Output all of the records word for word and drop the images.

=== Working data ===

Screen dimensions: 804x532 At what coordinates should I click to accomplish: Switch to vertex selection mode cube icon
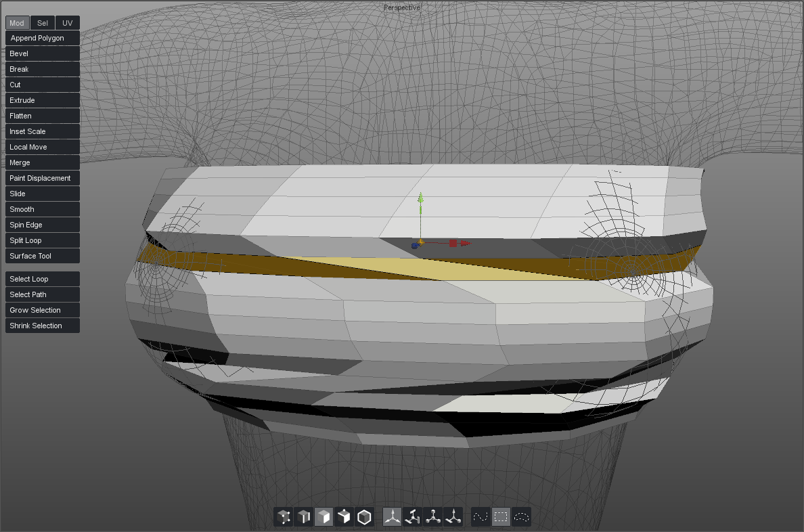[x=284, y=518]
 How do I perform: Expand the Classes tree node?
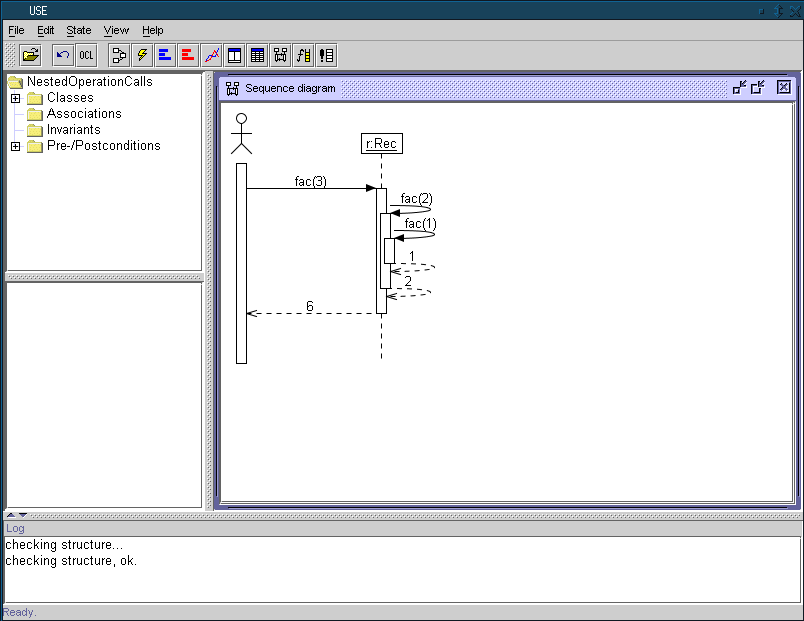pyautogui.click(x=15, y=98)
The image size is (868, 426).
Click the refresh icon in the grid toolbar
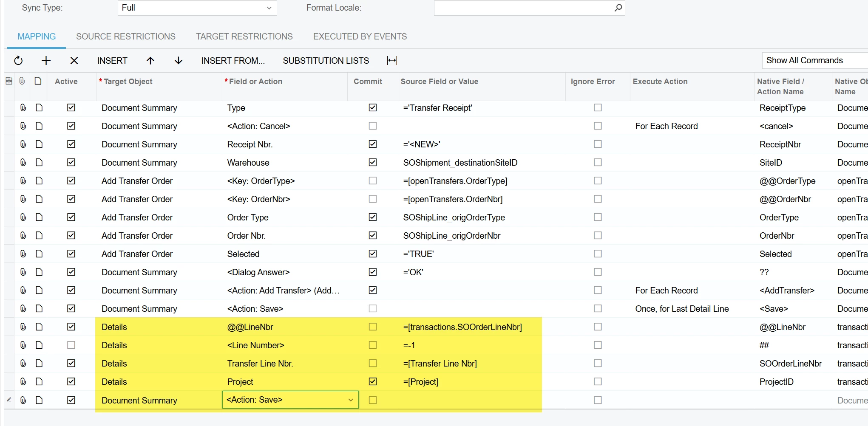(x=18, y=61)
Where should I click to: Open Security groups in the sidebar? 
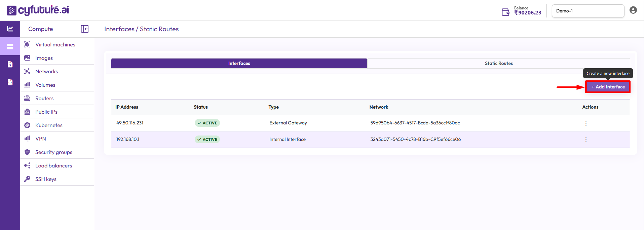pos(54,152)
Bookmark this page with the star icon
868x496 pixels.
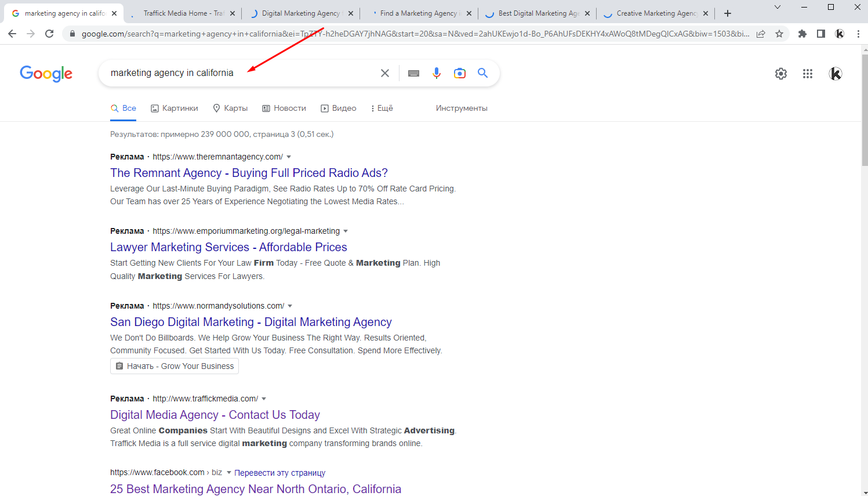click(x=780, y=34)
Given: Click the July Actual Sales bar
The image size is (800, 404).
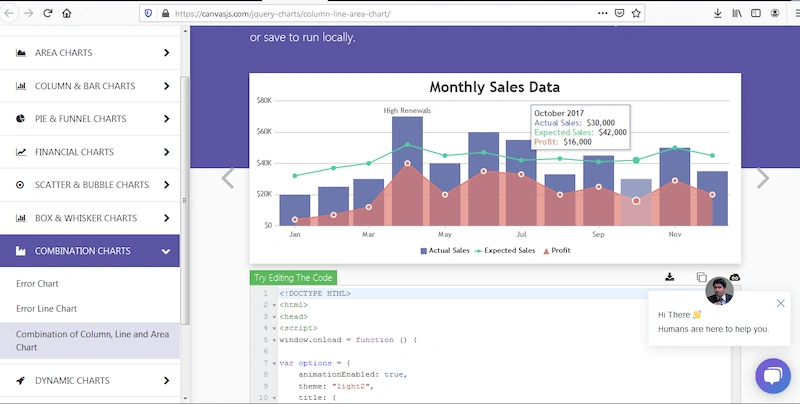Looking at the screenshot, I should click(x=521, y=183).
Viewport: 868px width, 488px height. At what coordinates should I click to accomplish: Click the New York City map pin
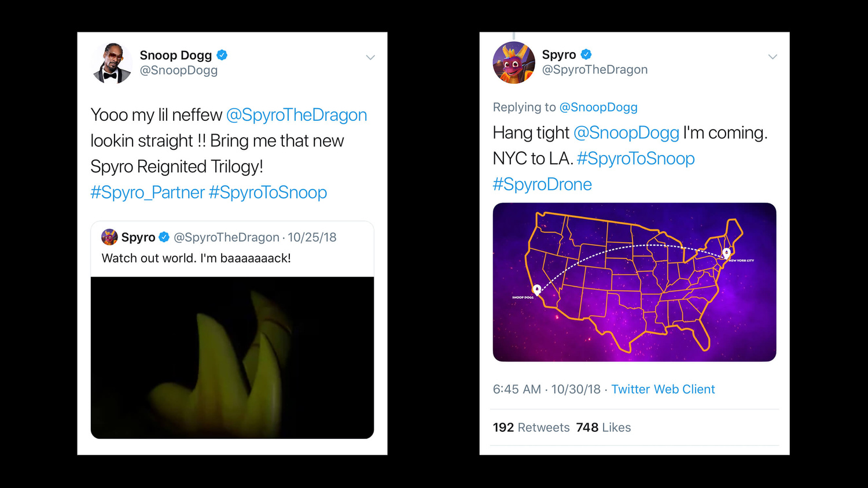pyautogui.click(x=727, y=253)
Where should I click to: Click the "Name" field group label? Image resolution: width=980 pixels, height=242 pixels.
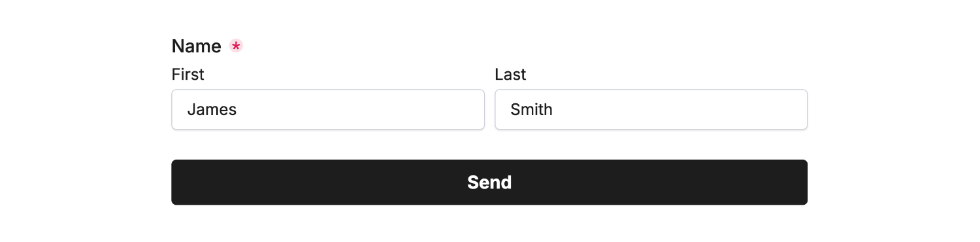pyautogui.click(x=196, y=46)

===

- **Reply**:
Screen dimensions: 804x532 At what coordinates should I click to accomplish: Switch to vertex selection mode cube icon
[x=284, y=518]
 How do I perform: Expand the Classes tree node?
pyautogui.click(x=15, y=98)
The image size is (868, 426).
Click the refresh icon in the grid toolbar
(x=18, y=61)
Where should I click to: Open Security groups in the sidebar? 
pos(54,152)
Bookmark this page with the star icon
868x496 pixels.
click(x=780, y=34)
Given: Click the July Actual Sales bar
The image size is (800, 404).
Looking at the screenshot, I should click(x=521, y=183).
Viewport: 868px width, 488px height. At what coordinates should I click to accomplish: Click the New York City map pin
pyautogui.click(x=727, y=253)
Where should I click to: Click the "Name" field group label? Image resolution: width=980 pixels, height=242 pixels.
pyautogui.click(x=196, y=46)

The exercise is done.